Soviet legacy cast in stone

The key Soviet revolutionary who led Russia into a 70-year affair with communism, Vladimir Lenin, will be among the most important exhibits of a new museum inspired by totalitarian legacy to be opened in the former communist state of Bulgaria.

­Lenin will enjoy the company of one of the worst dictators in history, Joseph Stalin, and their statues could serve as a “welcoming committee” saluting visitors at the front of the museum.

The display in a Sofia suburb promises to feature over 100 historic works which used to be buried at warehouses for good, as many thought, but are now revealed again.

It has reportedly cost the government over $2 million to create the Museum of Socialist Art, which is scheduled to open its doors on September.
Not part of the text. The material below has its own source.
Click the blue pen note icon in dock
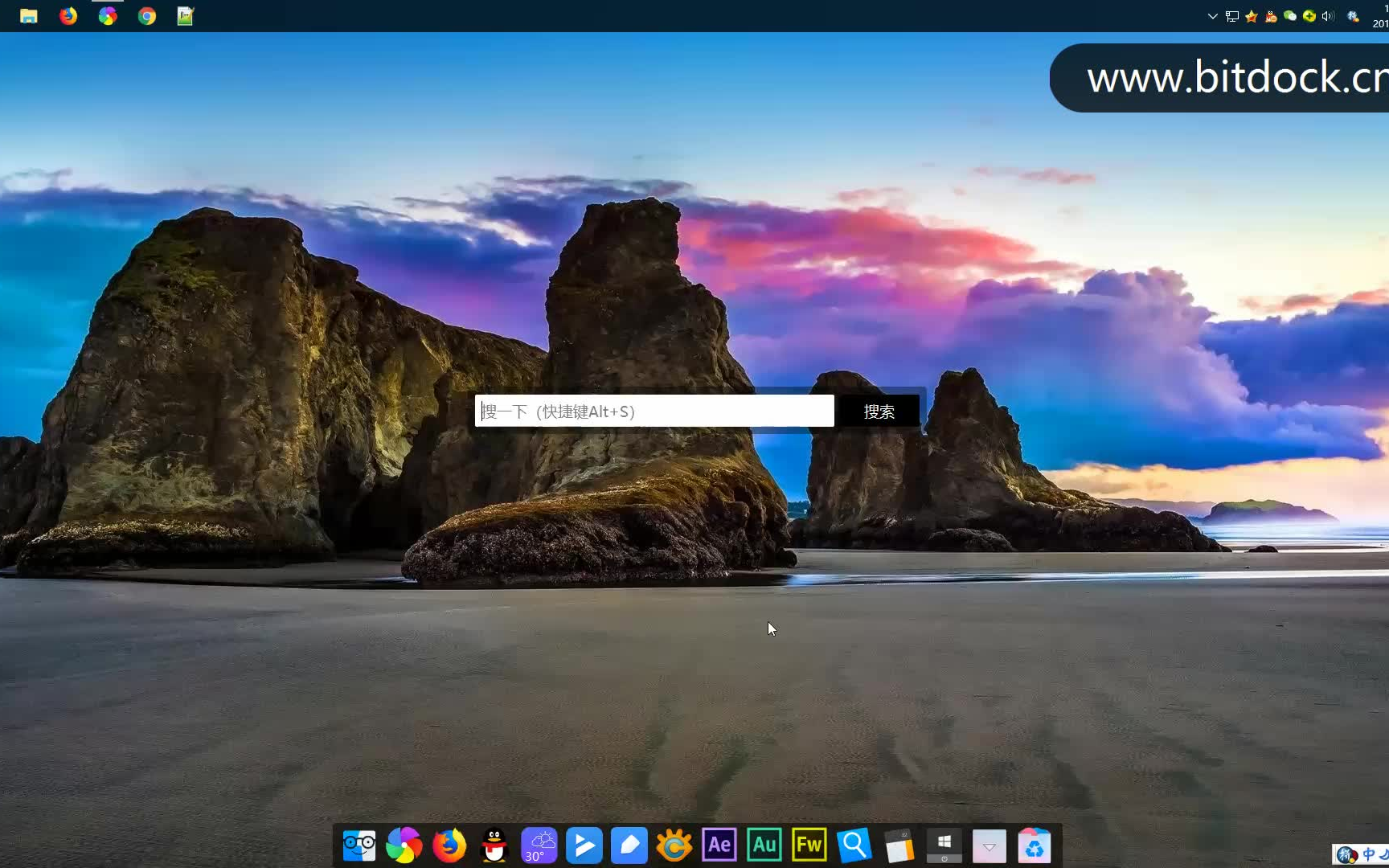The width and height of the screenshot is (1389, 868). click(629, 845)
The selection of works captures images of the “working class” as well as various communist leaders cast in bronze or in oil, in various emotional states and stages of their life, but often manifesting ideological solidarity and joy with their neighbors, as was the case with Bulgaria and the Soviet Union.

The controversial display has given rise to “eternal debate” over whether similar museums functioning in a number of other former communist countries, like Hungary or Czech Republic, inform younger generations of the dreadful past of their grandparents, or rather induce a feeling of nostalgia and even empathy with dictators and their regimes.

For instance, a recent survey by the leading Russian pollster, the Levada Center, has shown that 45 per cent of Russians believe that Stalin played a “positive role” in history, with only 35 per cent left to disagree.

If, after the collapse of the Soviet Union, numerous monuments to Soviet leaders went to be demolished in Russia and overseas, with a breath of collective relief, the current social “trend” often sees monuments to Stalin and Lenin brought back to life and re-erected.